Come ogni giorno, il teatrino della politica italiana non si è fatto di certo battere dalle diatribe delle fiction televisive. Sembra quasi che lo facciano apposta, l’uno che parla male dell’altro, l’altro che dice che l’uno non si comporta bene, e così via, continuando all’infinito. Sembra finalmente passare in secondo piano la notizia del Premier puttaniere, anche se Repubblica.it continua imperterrita nella sua battaglia delle “10 domande” ormai tradotte anche in inglese. Non ho mai difeso Berlusconi, soprattutto perché c’è poco da salvare (Niente) in una mela così marcia, però, continuare a martellare su un chiodo, dopo che una procura dichiara di voler fare chiarezza, rivanga un po’ l’assurdo atteggiamento de IlGiornale, quando aggrediva Prodi sostenendo che era giusto che si presentasse in Parlamento per l’eccessiva quantità di pistacchi nella mortadella!

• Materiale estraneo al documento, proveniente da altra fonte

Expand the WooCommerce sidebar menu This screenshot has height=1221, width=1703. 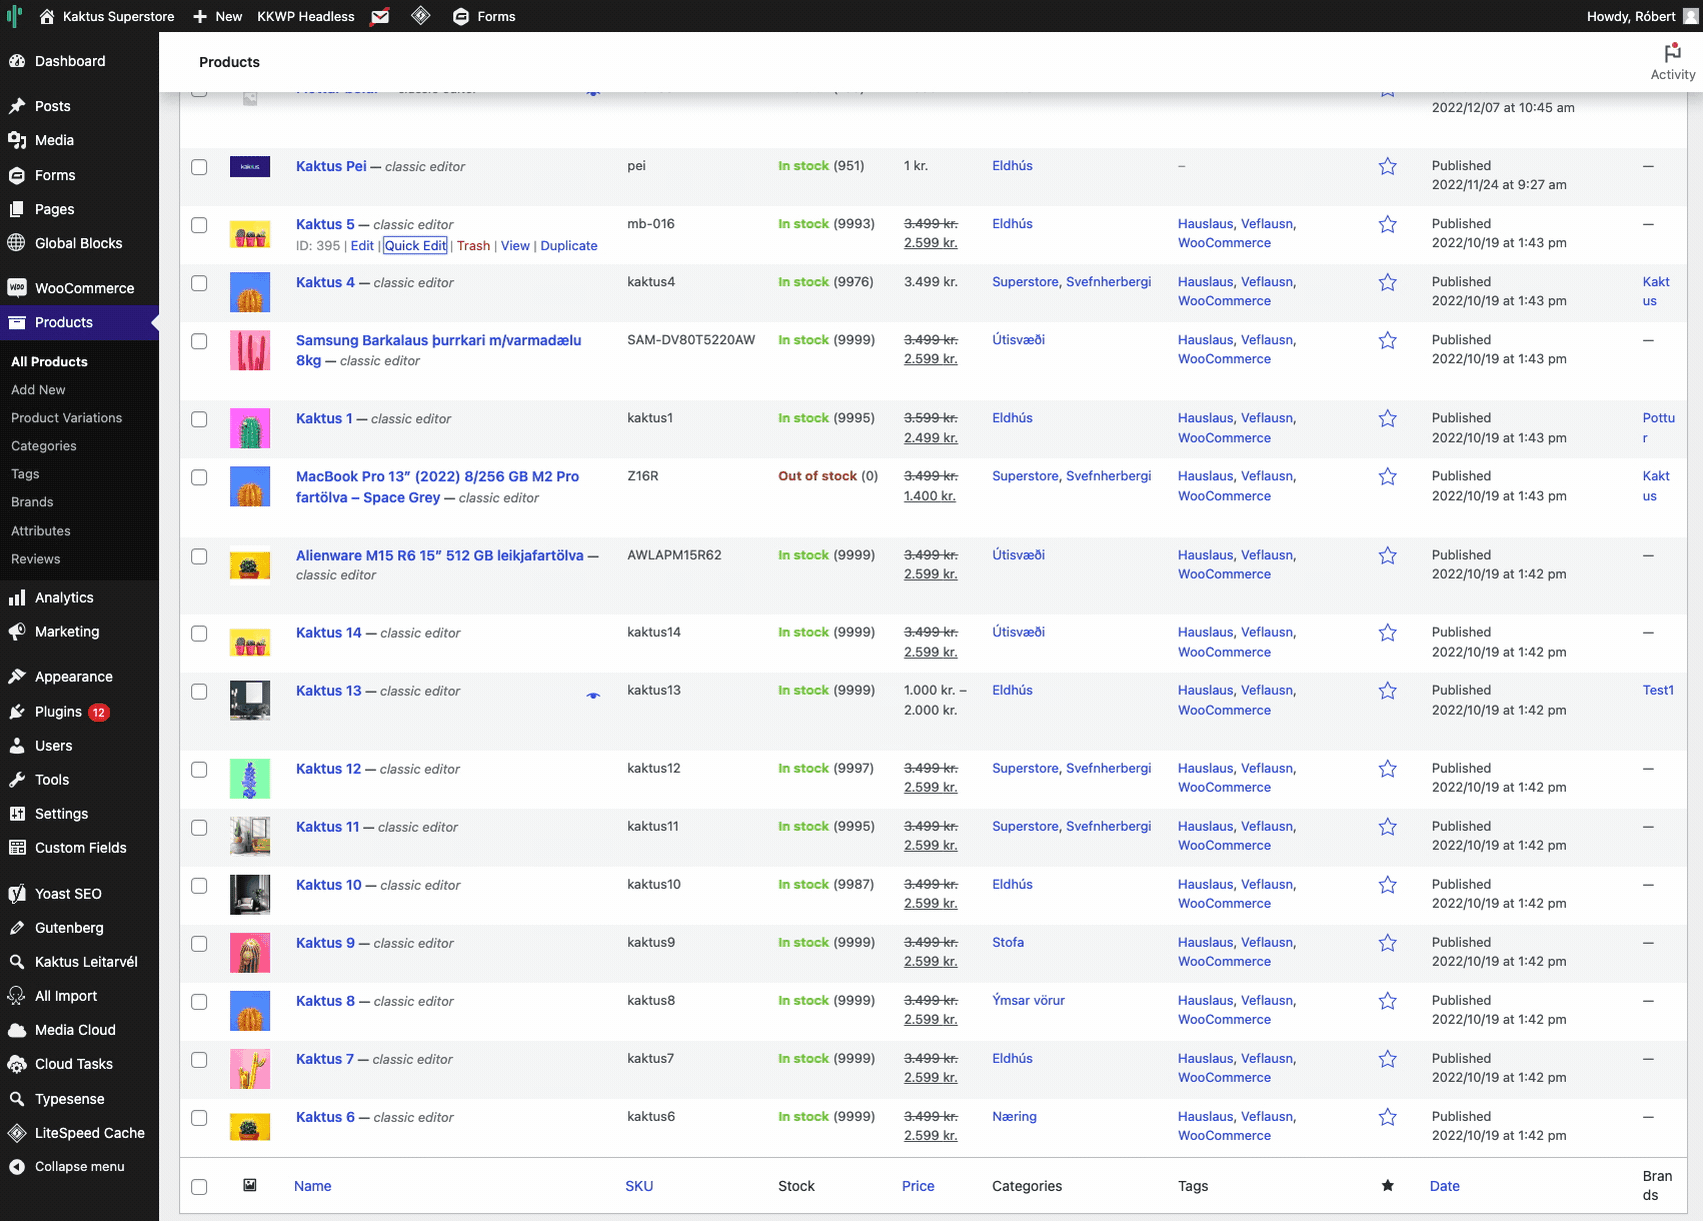tap(84, 288)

Se nello Stato esistono 3 poteri - governativo, legislativo e giudiziario – ben (si fa per dire) scissi tra loro, perché, quello che dovrebbe essere il quarto potere, ovvero l’informazione, continua ad osteggiare così violentemente, ormai manifestando un atteggiamento fazioso, uno dei tre poteri?
In primo piano, invece, sembra essere spuntato sia Napolitano con la sua ambigua dichiarazione post-firma, sia la presentazione delle misure fiscali applicate dal governo per il triennio 2010-2013.
È grazie a questi due argomenti che ho scelto per il mio scritto questo titolo, al quale sono tanto affezionato. Si, perché quando si riconosce una dote o un difetto in qualcuno, bisogna necessariamente essere a conoscenza di quello di cui si parla. Non può una lumaca dare del veloce a qualcuno. Questo banale ma efficace concetto lo appresi un po’ di tempo fa, chi lo asserì disse, con aria ironica “attenzione a chiamarmi scema, ricorda che ce ne vuole uno uguale per riconoscerne un altro”. Tornando ai due argomenti clou della giornata per entrambi ci sono stati due commenti non troppo cortesi. Antonio Di Pietro, leader dell’Idv, ha dato dell’ipocrita a Giorgio Napolitano dopo che il Presidente si è dichiarato perplesso in merito alla legge sulla sicurezza, solo dopo aver giustapposto la firma. Chissà se Antonio il giusto (o il giusto Antonio, fate un po’ voi) ricorda che un partito politico per definirsi tale e per essere democratico avrebbe bisogno di primarie, partecipazione cittadina e sostegno dal basso, ergo, se tutto questo manca, non è ipocrita non attuare i cambiamenti del nuovo statuto che per il momento restano solo su carta? Dalle dichiarazioni contro il Quirinale, però, volerei in sede di conferenza stampa del Consiglio dei Ministri. Il dotto Tremonti, alla domanda “perché ha cambiato idea?” in merito alle misure fiscali, fatta da un giornalista, uno dei pochi che probabilmente non gli leccava i piedi in quella sede, non solo risponde seccato “assolutamente non ho mai cambiato idea” con quella solita cadenza snervante, ma dopo, cercando il consenso di Calderoli, che sedeva al suo fianco, dichiara solennemente “che testa di cazzo”[sigh].
A questo punto bisogna proprio ammetterlo: bisogna esserne uno per riconoscerne un altro!